Held, dismissing the appeal:

  • Resort to the burden of proof is only permissible in an exceptional situation where, notwithstanding that it has striven to do so, the court cannot reasonably make a finding in relation to a disputed issue (citing in approval Wilson J. in Stephens v. Cannon [2005] EWCA Civ 222 at [46]).
  • In this context, ‘exceptional’ means no more than that such resort is only necessary where on the available evidence, there is nothing left but to conclude that the claimant has not proved his case (citing in approval Auld LJ in Verlander v.

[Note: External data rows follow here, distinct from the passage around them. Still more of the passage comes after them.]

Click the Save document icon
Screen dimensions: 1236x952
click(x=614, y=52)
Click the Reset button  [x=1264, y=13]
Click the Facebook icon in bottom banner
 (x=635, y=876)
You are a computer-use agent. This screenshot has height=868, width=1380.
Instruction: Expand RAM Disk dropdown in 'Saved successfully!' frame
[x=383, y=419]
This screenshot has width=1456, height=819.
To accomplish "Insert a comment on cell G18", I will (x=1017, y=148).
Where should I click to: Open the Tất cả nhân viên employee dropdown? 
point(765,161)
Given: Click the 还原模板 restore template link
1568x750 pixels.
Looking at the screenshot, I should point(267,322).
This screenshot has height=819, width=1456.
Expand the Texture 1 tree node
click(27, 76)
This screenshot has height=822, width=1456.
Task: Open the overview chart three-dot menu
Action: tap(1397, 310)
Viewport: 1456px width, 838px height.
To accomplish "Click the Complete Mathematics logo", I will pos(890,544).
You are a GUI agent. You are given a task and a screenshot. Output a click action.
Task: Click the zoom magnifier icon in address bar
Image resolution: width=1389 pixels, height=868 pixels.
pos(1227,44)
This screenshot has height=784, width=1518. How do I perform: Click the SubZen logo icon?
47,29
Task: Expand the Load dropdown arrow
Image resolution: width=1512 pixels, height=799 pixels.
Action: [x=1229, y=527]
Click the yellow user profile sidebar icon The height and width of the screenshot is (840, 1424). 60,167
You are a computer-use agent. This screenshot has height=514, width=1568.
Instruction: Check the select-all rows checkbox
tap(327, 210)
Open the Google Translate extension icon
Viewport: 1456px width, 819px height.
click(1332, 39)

Devon Waste Management & Anr [2007] EWCA Civ 835 at [20]).
  • The trial judge had been right to approach the case on the basis that it was not for L1, L2 and L3 to prove that they had had the money in 1959 to purchase the house or that they had, in fact, made the dispute payment. The burden was on C to prove that he had made the payment.
  • In the absence of any other plausible evidence that he had done so, C was effectively inviting the court to draw an inference in his favour in the absence of any other plausible source of the funds. This would be a bold inference, particularly in light of L1 and L2’s inability to give oral evidence.
  • Given that there was no positive evidence that C had made the payment, and considering the trial judge could not rule out that it had come from another source, it was inevitable that the judge concluded that C had not made out his case.